# Euro Delivery - Has anyone visited the other VAG manufacturing plants?



## Qtrocar (Jul 9, 2006)

I'm planning on going over to I'Stadt with a buddy to pick up an S5 in June of 2008. As part of this trip, we'll be spending some time at Le Mans for the race, and I figured that as long as I'm in Europe, and enjoying a total immersion in the Automotive experience, I wondered if there is any way to also get tours of the other VAG manufacturing plants.
For example, if I make my way to Italy, can I visit the Lamborghini plant? What about the Bentley plant; Is it possible to see them building the Bentley’s by hand?
If anyone has experience in this area, I would appreciate it.


----------



## [email protected] (Apr 9, 2004)

*Re: Euro Delivery - Has anyone visited the other VAG manufacturing plants? (Qtrocar)*

Hey. Sounds like a cool trip. Here's what I can tell you based on what I've done (in addition to Ingolstadt)....
1.) Neckarsulm - haven't done it, but hear it's cool. Audi also has a delivery center here and it's where quattro GmbH is based and the R8 is built.
2.) Mercedes/Porsche - Stuttgart and the surrounding area is home to both Mercedes and Porsche. Both are worth a look. Both have a museum and I've also been to the Porsche delivery center. Cool.
3.) Munich - just down the road from Ingolstadt. BMW has a new museum being built which should be done by then and it's in the neighborhood.
4.) Lambo et al - The neighborhood of Northern Italy is awash in manufacturers. Lambo is in Sant Agata, though you'll want to arrange a tour of the museum (and the factory if they're feeling generous), as it's not open to the public. Ferrari is down the road in Maranello and it's worth a visit even if you can't get a tour organized. Their test track is viewable from the road, they have a big brand store, several private auto enthusiast oriented stores and a Ferrari museum are all in the downtown area. The Artioli era Bugatti factory (now just an abandoned building) is in the area, as is a production plant for Ducati and I think Pagani as well.


----------



## Qtrocar (Jul 9, 2006)

*Re: Euro Delivery - Has anyone visited the other VAG manufacturing plants? ([email protected])*

George, thanks for this great info. For the special "VAG" manufacturers, have you heard of anyone that has had success in getting into plants like Lambo and Bentley? If so, do you know how they did it, or would you suggest that the best place to start is to work with Audi, as part of the ED process?


----------



## [email protected] (Apr 9, 2004)

· · · · ·

**What is needed:**
Duplicate the part of the thread starting at "For example, if" and ending at "Bentley’s by hand?". The data that comes next has no connection to the thread.

**Provided material:**
· · · · ·

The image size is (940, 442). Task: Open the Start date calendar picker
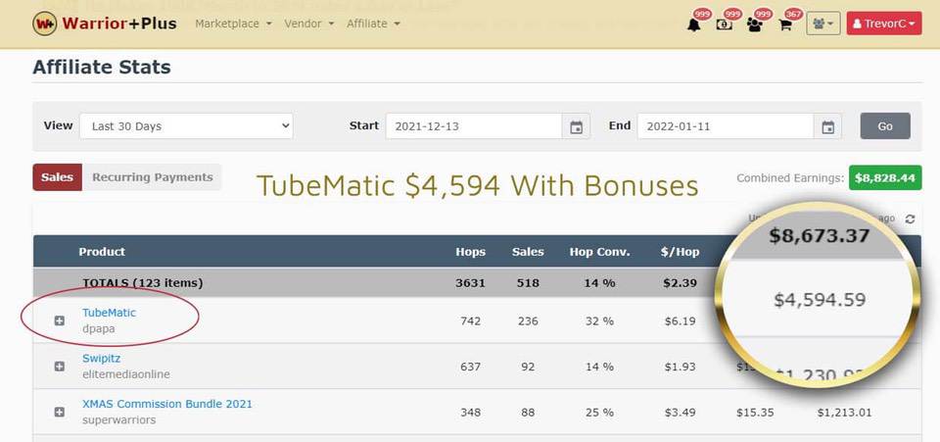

· · · · ·

**The solution:**
For example, if I make my way to Italy, can I visit the Lamborghini plant? What about the Bentley plant; Is it possible to see them building the Bentley’s by hand?